[[ Exercise material, beginning ]]

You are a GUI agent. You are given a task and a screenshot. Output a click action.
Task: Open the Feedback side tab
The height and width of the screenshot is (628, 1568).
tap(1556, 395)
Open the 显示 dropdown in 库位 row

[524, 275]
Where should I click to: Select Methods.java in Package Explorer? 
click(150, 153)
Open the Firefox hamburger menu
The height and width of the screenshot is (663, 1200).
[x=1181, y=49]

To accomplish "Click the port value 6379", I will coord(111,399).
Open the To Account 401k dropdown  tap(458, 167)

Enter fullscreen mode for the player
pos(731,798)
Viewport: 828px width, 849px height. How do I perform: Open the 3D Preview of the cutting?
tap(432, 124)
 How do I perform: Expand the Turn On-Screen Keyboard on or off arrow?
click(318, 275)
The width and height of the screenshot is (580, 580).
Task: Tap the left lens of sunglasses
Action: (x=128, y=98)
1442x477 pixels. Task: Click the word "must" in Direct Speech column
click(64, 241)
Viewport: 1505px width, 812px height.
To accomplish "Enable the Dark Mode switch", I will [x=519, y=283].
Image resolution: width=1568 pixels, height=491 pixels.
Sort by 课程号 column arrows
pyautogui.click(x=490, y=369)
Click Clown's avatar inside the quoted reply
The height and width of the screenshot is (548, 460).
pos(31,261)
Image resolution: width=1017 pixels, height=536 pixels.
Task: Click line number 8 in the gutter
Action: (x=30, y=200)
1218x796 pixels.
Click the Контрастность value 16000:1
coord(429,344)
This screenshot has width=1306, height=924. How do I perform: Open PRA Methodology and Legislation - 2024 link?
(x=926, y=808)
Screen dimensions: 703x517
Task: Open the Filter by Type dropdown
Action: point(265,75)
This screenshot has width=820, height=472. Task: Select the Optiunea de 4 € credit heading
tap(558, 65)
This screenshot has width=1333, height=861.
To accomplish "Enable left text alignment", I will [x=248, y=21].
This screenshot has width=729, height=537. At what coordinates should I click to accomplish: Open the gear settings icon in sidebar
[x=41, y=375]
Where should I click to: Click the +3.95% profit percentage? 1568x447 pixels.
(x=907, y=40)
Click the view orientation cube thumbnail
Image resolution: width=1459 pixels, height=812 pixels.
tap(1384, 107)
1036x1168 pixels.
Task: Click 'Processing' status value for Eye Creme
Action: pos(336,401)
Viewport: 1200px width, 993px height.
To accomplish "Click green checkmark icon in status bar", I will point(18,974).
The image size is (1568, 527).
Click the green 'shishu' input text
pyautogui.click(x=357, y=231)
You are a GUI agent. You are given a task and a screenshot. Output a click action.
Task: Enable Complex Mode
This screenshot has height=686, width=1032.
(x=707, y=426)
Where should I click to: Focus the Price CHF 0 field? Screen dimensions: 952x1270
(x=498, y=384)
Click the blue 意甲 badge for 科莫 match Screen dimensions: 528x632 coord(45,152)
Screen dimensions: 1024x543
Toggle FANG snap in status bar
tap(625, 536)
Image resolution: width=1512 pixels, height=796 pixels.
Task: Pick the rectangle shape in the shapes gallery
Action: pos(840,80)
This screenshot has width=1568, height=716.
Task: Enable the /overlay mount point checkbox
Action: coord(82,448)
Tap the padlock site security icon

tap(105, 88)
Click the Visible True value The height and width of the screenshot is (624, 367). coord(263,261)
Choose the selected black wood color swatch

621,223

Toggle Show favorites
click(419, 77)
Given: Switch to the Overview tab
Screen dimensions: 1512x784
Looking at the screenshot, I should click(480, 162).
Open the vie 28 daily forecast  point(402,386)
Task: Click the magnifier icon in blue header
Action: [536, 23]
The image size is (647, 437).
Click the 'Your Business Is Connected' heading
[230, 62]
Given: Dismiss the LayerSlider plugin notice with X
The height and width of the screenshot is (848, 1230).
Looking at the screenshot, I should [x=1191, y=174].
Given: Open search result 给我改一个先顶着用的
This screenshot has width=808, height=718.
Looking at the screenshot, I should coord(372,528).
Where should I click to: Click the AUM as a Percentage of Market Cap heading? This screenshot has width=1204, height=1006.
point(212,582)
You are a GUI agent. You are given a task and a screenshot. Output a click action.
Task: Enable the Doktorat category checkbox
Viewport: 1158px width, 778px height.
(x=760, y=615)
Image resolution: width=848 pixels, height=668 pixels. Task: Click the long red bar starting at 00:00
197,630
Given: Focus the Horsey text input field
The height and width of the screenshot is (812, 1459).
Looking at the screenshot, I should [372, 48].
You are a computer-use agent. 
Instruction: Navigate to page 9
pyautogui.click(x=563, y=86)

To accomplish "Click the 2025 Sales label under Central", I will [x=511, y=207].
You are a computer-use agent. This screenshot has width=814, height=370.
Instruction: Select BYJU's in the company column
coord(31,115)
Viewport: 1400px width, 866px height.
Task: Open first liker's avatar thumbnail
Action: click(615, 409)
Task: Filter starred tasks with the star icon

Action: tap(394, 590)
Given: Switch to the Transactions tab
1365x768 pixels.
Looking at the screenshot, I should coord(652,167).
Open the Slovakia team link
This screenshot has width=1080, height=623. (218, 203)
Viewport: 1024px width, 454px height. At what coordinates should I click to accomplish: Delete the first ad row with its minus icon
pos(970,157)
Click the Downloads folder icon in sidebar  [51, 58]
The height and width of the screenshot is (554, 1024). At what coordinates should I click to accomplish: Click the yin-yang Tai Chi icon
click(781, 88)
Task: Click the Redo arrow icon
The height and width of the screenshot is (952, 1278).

[[ Exercise material, end ]]

[Description of the task]
When the line with "The height and width of the screenshot is (548, 460)." is reached in the data above, begin copying, and stop after the line with "1218x796 pixels."; copy each line exactly, both ends included.

[Exercise answer]
The height and width of the screenshot is (548, 460).
pos(31,261)
Image resolution: width=1017 pixels, height=536 pixels.
Task: Click line number 8 in the gutter
Action: (x=30, y=200)
1218x796 pixels.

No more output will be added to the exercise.